• TO DO
After finding "This screenshot has height=471, width=750." in the material below, output its line and every line after it through the last, exactly, but not the pictures.
(Beginning of PROVIDED DATA)
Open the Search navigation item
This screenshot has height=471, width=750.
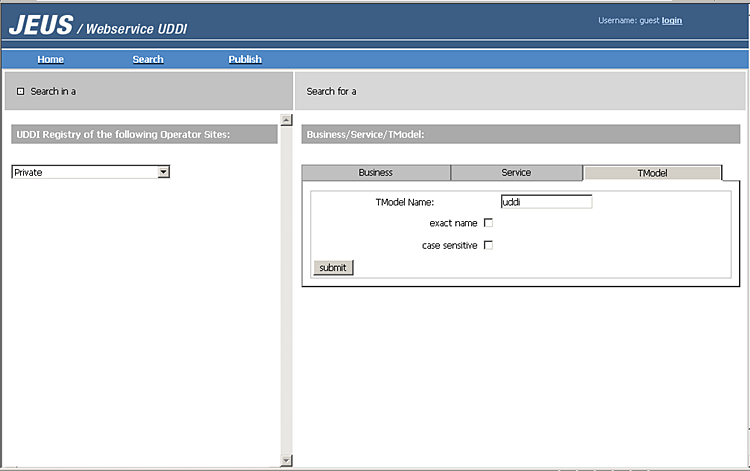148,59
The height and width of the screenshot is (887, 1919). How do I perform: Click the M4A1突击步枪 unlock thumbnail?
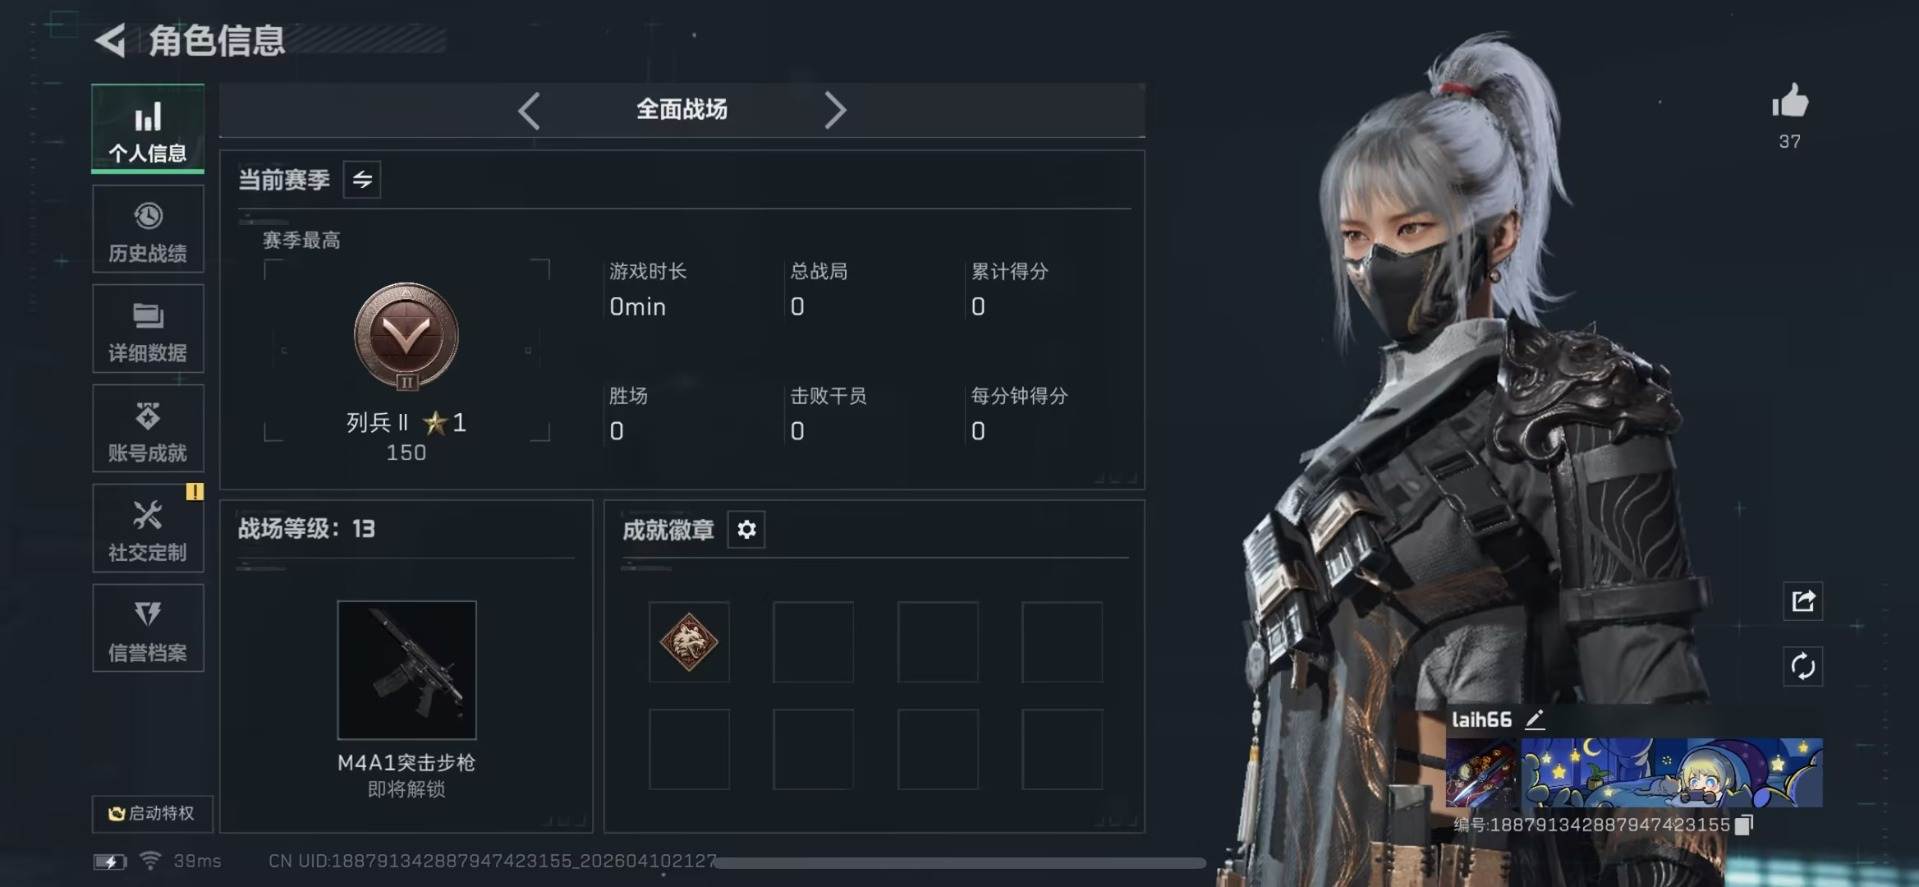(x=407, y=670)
(End of PROVIDED DATA)
• EXPECTED ANSWER
This screenshot has height=471, width=750.
148,59
The height and width of the screenshot is (887, 1919). How do I perform: Click the M4A1突击步枪 unlock thumbnail?
(x=407, y=670)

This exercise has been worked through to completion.